* [Task to carry out] All lines from the one containing "Screen dimensions: 807x553" down to the final line of the entries below: return them exactly.

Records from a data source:
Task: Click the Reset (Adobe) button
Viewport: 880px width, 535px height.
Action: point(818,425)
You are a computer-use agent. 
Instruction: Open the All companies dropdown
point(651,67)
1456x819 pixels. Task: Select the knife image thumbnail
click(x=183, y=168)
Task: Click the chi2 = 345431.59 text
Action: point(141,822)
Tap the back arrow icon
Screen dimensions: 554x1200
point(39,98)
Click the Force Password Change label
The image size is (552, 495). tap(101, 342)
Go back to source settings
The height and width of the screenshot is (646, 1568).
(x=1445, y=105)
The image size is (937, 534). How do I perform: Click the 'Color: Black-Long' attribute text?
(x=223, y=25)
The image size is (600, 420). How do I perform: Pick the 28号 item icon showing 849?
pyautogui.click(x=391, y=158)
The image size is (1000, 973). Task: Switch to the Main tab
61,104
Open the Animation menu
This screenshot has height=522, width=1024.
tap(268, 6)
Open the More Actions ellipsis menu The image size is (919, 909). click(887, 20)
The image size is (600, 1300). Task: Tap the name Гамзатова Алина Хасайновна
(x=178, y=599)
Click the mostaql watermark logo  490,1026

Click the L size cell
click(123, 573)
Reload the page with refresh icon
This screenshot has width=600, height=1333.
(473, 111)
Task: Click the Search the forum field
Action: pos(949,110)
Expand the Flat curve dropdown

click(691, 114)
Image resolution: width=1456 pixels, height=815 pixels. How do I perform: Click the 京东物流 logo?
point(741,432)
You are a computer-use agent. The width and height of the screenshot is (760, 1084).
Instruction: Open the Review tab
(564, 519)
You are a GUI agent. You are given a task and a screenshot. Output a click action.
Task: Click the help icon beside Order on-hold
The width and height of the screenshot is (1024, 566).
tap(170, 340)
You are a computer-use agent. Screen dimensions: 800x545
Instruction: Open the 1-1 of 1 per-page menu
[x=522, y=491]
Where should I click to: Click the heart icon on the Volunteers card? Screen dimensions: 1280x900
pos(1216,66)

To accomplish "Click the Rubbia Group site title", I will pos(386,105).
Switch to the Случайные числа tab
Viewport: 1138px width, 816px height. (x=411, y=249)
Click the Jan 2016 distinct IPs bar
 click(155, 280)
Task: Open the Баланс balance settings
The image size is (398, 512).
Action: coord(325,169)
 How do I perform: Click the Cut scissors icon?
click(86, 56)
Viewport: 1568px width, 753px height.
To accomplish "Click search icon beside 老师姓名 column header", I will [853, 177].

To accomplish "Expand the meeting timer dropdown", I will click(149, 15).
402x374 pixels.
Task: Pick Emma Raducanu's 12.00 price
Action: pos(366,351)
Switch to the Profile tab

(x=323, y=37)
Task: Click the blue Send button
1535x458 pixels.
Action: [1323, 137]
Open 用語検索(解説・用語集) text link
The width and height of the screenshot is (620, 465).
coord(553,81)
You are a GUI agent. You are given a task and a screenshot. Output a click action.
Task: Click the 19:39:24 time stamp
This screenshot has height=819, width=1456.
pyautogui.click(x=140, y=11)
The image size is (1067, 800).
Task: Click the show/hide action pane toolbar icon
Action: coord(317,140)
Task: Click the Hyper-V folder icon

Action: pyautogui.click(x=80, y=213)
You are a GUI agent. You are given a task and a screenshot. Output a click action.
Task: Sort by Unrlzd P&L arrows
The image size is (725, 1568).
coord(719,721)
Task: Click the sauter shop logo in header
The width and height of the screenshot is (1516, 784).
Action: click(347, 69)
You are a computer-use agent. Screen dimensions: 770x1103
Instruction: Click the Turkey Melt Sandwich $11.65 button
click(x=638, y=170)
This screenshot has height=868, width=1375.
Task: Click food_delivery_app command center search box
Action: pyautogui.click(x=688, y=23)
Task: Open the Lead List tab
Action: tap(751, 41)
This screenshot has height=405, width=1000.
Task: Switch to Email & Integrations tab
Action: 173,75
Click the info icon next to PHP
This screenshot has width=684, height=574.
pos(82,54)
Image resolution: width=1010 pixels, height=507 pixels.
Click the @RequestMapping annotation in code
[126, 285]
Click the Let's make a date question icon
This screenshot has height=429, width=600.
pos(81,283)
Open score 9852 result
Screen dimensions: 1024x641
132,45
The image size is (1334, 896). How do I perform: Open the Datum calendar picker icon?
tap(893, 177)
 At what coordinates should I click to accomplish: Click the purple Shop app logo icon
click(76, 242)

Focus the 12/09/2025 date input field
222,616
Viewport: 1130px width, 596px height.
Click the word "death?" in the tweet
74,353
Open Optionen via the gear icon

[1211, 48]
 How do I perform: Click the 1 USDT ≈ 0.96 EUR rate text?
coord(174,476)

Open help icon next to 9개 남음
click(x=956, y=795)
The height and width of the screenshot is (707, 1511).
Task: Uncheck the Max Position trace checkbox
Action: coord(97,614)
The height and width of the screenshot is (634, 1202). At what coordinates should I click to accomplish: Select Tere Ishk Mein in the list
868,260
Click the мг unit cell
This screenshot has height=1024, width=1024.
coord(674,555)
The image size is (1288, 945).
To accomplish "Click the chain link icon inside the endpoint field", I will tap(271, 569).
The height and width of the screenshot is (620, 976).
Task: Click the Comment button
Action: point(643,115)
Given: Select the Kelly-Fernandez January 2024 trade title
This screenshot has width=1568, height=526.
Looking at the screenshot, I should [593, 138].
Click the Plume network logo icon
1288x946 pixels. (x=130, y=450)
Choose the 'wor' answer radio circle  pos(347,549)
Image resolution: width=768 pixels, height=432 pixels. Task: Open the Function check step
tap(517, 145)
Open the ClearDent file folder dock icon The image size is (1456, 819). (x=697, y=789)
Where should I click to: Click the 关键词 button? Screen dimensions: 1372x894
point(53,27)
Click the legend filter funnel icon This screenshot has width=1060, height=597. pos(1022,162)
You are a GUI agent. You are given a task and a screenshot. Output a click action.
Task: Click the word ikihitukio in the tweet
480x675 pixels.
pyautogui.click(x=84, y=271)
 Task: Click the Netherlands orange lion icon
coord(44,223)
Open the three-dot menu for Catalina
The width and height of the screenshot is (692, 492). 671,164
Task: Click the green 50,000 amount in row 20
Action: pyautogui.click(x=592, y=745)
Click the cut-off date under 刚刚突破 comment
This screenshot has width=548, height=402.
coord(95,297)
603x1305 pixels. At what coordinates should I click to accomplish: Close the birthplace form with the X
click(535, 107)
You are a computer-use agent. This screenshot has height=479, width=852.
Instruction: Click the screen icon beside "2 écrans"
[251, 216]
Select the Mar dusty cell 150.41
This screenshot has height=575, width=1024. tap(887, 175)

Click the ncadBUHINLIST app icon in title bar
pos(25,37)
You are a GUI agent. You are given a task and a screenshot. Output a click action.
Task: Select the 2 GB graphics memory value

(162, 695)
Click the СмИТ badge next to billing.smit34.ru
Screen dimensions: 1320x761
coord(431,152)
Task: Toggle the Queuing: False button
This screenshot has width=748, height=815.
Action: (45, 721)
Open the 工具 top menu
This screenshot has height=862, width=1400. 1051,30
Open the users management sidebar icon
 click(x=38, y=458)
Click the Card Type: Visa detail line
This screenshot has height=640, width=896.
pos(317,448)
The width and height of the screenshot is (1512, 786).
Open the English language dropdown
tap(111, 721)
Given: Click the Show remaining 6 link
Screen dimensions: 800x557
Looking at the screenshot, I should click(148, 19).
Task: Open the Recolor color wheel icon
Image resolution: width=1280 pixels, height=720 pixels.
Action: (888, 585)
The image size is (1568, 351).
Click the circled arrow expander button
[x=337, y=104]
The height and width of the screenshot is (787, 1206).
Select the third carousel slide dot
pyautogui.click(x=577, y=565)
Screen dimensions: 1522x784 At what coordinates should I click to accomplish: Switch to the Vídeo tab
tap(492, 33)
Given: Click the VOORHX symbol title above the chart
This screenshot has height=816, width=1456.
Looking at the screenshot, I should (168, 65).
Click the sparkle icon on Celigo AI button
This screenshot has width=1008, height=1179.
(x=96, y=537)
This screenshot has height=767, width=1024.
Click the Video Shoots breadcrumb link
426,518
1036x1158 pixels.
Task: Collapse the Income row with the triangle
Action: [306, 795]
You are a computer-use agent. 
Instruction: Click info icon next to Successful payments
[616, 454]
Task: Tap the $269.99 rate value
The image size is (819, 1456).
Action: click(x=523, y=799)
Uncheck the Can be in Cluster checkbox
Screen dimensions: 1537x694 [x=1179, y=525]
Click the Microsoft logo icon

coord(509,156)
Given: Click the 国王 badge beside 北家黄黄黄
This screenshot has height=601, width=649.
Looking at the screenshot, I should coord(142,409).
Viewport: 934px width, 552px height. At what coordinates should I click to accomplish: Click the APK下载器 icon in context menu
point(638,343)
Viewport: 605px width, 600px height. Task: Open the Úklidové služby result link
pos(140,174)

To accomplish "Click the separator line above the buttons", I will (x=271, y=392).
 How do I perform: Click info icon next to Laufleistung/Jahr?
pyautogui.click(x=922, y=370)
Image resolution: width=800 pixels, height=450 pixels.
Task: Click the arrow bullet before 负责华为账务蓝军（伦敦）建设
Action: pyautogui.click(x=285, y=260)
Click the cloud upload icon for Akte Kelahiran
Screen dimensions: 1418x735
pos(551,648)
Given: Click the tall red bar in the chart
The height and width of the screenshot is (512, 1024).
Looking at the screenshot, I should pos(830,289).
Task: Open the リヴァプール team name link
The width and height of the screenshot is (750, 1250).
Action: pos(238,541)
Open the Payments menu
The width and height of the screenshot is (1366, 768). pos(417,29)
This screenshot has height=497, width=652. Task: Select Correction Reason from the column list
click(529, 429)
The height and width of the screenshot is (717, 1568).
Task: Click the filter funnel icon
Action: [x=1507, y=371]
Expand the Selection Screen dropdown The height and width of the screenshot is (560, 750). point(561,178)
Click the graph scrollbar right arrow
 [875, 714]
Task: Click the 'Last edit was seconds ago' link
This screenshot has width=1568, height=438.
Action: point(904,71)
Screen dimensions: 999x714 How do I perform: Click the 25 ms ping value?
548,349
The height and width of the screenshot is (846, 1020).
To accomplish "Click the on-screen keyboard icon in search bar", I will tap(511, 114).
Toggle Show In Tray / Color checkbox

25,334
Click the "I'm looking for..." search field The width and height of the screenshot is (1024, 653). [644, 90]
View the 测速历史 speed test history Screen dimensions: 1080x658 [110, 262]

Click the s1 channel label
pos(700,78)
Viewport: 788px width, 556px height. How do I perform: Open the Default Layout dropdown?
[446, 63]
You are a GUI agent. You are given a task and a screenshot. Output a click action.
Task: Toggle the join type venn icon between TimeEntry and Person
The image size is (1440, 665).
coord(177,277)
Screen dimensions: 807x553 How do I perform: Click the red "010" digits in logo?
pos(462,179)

* [Finished task]
Screen dimensions: 807x553 How do I perform: Click the red "010" digits in logo?
pos(462,179)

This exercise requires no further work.